## En qué consiste:
Imprime sin alterarlo el tramo del fragmento sobre las bodas que va desde "En general, jurar" hasta "inicia el matrimonio.".

## Fragmento proporcionado:
En general, jurar amor eterno, se condice con el “Sí, quiero” algo azul, algo nuevo, algo prestado, un vestido blanco y una novia ajetreada en una silla con rumbo incierto, tirando una liga a las solteras codiciosas y un look que se cambia por zapatillas en la noche mágica, costosa y descontrolada probablemente menos parecida al matrimonio con la que inicia el matrimonio.
Aura García Junco describe: “Me siento incómoda en las bodas y me siento incómoda por sentirme incómoda. Me siento mezquina. Abrumada. Feliz e infeliz. Incluso celosa. Quisiera poder separarme un día y decir: ya no soy esta que siempre fui, ahora soy otra con otros sueños. Pero, en cambio, siento un no sé qué colgado entre el pecho y la garganta al acercarme a la palabra matrimonio y, cuando lxs amantes se juran amor por siempre, cierta acidez lo recubre todo, como después de comer unas buenas enmoladas. No es una acidez hacía ellxs. Es una acidez hacía mi”.

## Datos:
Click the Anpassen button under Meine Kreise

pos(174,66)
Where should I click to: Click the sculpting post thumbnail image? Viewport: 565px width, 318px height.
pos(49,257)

## Solución del problema:
En general, jurar amor eterno, se condice con el “Sí, quiero” algo azul, algo nuevo, algo prestado, un vestido blanco y una novia ajetreada en una silla con rumbo incierto, tirando una liga a las solteras codiciosas y un look que se cambia por zapatillas en la noche mágica, costosa y descontrolada probablemente menos parecida al matrimonio con la que inicia el matrimonio.